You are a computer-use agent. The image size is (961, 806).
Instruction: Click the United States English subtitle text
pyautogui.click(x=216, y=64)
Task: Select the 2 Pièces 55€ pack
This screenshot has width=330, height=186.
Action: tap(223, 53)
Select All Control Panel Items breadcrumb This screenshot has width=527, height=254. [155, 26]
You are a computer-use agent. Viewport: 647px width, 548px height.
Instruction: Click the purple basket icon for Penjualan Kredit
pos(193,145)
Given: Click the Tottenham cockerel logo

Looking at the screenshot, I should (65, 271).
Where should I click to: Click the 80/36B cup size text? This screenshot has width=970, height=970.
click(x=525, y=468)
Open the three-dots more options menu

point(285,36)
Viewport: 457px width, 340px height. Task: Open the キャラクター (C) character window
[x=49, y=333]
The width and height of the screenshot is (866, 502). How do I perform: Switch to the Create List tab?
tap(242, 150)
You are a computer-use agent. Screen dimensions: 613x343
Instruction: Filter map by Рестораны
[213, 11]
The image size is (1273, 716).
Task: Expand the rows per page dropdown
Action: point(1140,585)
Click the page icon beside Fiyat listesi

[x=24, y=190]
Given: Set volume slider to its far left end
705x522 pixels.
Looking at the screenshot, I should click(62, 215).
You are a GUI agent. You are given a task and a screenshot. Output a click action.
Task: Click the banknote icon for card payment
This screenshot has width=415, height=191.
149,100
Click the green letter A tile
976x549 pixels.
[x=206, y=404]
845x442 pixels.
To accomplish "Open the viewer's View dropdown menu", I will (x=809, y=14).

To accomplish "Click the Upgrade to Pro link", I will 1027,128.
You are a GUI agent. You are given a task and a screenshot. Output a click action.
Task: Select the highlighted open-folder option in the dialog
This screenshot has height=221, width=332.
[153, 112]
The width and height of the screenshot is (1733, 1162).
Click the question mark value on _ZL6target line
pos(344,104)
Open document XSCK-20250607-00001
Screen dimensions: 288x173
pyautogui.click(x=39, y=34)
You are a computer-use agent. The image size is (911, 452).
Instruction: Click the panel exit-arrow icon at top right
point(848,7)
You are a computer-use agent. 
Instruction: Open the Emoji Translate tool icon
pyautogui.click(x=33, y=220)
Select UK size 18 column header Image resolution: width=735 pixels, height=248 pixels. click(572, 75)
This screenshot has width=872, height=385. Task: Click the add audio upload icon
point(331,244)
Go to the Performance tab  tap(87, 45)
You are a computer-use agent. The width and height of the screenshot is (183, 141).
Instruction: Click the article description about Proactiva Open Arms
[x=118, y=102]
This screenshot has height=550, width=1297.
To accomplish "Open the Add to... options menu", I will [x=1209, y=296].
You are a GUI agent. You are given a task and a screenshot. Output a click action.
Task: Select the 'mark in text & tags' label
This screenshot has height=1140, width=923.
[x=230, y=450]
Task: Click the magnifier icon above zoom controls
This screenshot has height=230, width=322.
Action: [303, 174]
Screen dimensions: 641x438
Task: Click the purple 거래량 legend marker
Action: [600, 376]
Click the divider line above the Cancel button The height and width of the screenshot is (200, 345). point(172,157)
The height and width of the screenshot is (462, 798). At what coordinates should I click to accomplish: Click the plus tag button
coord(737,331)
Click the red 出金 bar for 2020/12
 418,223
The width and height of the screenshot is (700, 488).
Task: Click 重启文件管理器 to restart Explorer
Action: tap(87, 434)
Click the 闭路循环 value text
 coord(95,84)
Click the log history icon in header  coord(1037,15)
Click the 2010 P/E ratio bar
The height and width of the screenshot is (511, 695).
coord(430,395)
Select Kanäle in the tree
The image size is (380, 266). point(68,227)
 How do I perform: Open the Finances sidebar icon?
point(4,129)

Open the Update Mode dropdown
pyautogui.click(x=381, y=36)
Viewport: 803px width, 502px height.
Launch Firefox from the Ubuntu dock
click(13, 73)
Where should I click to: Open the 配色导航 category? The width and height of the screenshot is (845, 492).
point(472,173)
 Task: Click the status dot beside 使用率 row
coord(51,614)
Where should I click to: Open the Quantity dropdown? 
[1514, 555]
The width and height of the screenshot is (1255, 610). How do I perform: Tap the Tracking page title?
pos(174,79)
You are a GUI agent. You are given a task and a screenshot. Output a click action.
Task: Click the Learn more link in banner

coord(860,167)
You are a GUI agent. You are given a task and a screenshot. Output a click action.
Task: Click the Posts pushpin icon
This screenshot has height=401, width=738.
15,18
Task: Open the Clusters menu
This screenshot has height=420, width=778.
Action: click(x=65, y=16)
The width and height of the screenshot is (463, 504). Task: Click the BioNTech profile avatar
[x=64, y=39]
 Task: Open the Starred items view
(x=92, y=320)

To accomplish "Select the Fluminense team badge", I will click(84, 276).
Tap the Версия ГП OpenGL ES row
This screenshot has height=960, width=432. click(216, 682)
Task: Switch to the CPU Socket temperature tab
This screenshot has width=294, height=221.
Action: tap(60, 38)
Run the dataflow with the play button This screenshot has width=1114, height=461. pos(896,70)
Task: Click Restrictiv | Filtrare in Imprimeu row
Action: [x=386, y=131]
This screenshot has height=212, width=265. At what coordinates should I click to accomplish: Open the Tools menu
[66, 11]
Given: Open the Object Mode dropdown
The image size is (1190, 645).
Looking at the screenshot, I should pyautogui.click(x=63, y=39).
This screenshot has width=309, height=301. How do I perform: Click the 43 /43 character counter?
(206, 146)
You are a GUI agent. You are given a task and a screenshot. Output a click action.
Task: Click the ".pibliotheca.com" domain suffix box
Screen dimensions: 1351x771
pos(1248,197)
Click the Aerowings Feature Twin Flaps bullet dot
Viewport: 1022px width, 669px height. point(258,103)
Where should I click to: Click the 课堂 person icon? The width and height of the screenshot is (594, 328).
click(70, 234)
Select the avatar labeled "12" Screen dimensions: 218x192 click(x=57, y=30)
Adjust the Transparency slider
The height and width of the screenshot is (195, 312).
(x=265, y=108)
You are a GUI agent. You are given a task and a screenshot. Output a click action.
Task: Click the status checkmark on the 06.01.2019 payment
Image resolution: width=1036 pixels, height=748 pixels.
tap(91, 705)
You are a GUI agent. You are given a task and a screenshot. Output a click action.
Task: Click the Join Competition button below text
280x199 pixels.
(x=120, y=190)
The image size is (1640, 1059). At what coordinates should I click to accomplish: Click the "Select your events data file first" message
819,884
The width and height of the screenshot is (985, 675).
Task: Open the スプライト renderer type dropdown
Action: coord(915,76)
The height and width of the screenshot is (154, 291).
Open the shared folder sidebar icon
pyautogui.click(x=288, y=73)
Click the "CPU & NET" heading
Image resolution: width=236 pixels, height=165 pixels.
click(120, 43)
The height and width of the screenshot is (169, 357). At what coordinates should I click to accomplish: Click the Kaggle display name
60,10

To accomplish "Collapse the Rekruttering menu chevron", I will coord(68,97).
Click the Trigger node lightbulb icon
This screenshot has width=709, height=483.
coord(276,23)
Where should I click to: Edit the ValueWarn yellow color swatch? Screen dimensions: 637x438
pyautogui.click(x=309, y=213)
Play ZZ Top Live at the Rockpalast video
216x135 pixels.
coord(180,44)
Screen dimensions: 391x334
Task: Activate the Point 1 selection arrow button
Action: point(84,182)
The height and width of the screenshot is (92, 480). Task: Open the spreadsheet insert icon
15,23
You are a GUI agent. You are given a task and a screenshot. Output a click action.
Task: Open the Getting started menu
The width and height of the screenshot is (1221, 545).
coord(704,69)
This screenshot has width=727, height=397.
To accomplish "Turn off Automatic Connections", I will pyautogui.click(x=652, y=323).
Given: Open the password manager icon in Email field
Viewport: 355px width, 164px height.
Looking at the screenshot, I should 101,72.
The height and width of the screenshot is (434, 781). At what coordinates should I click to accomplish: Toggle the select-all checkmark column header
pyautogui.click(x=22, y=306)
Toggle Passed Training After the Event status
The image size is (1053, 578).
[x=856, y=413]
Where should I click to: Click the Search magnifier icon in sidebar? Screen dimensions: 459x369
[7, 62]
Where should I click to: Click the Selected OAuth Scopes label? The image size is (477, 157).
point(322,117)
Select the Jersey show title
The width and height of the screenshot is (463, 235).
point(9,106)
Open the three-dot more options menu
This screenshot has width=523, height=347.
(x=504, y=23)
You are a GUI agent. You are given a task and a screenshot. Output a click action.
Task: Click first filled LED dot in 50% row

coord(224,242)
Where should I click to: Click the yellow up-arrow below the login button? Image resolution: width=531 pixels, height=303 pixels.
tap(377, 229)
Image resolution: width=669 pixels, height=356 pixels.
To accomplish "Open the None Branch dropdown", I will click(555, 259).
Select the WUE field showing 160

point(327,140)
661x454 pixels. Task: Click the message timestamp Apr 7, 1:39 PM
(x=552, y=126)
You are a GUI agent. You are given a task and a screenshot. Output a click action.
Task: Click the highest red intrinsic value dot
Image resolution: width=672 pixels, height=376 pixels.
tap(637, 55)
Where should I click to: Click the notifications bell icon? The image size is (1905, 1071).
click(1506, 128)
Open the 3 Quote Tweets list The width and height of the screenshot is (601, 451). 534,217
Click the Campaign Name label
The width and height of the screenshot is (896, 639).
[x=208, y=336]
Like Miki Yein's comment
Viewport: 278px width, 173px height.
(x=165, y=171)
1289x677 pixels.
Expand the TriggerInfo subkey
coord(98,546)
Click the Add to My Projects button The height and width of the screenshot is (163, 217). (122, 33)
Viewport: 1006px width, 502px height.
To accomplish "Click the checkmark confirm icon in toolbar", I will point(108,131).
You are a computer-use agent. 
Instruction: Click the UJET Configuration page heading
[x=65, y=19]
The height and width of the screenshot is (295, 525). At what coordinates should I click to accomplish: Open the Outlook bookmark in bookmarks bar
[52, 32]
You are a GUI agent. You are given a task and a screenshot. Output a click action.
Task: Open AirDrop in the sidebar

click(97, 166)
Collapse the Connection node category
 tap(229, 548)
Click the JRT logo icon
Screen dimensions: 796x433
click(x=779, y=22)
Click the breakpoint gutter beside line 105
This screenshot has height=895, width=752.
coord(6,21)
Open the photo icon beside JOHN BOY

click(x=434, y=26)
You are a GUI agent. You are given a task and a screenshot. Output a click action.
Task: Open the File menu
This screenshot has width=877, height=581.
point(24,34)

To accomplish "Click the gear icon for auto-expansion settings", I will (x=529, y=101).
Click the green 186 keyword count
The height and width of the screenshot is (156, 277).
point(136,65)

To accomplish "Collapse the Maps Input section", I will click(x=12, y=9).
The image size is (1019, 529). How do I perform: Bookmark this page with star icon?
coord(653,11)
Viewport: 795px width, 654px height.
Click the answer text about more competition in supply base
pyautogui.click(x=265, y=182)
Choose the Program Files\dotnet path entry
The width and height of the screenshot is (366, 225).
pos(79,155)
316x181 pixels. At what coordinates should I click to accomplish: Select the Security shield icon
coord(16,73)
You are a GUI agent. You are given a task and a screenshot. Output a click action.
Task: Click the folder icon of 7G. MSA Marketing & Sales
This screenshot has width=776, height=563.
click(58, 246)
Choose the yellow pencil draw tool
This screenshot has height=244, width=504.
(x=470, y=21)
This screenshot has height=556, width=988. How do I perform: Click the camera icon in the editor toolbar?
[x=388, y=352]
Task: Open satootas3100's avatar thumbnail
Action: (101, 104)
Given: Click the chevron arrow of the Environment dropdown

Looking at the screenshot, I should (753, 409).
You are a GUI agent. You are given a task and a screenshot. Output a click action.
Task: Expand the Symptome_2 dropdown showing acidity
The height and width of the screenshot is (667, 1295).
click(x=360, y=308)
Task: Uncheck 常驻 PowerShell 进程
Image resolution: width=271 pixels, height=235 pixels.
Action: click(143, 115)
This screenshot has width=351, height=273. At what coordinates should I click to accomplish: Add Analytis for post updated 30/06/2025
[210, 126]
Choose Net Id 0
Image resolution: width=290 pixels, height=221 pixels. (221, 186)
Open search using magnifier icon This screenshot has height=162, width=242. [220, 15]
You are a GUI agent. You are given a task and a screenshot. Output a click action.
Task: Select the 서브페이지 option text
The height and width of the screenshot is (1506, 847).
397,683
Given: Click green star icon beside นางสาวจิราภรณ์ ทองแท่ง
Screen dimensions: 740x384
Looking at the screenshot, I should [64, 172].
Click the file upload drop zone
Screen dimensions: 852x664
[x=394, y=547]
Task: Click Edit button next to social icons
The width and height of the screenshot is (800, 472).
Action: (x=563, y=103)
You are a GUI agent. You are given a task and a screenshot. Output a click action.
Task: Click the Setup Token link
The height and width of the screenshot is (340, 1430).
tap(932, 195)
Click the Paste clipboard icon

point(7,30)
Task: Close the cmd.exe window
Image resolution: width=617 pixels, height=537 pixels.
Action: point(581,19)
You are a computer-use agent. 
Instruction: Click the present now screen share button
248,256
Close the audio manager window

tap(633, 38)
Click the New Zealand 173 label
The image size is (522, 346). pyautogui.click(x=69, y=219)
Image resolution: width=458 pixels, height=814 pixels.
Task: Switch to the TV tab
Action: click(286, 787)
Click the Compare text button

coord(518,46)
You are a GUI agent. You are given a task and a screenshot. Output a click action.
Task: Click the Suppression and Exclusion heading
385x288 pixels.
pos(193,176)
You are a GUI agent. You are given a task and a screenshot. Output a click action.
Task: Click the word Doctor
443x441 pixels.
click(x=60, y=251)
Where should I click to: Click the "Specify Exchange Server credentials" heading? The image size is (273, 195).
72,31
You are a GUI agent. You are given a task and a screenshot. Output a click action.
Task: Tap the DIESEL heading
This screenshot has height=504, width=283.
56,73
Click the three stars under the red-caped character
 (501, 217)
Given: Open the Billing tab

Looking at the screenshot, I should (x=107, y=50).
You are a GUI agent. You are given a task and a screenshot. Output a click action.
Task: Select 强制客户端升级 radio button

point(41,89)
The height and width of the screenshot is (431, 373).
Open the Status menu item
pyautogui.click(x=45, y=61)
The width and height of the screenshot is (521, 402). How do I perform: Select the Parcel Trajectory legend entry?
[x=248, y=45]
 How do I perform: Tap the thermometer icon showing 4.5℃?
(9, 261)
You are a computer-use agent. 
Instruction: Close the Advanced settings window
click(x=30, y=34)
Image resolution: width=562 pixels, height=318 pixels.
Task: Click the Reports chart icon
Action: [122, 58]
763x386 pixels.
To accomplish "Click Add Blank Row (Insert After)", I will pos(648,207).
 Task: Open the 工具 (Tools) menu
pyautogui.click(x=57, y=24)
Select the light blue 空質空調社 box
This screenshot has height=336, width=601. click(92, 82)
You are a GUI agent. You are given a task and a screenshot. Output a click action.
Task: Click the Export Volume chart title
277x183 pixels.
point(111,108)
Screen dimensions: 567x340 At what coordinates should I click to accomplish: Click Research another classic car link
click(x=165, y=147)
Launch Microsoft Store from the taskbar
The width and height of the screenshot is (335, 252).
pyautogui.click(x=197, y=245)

*What is required:*
Only lines holding the word "above" belong in the answer; copy each one from the material.

*Output of the exercise:*
Task: Click the magnifier icon above zoom controls
Click the divider line above the Cancel button The height and width of the screenshot is (200, 345). point(172,157)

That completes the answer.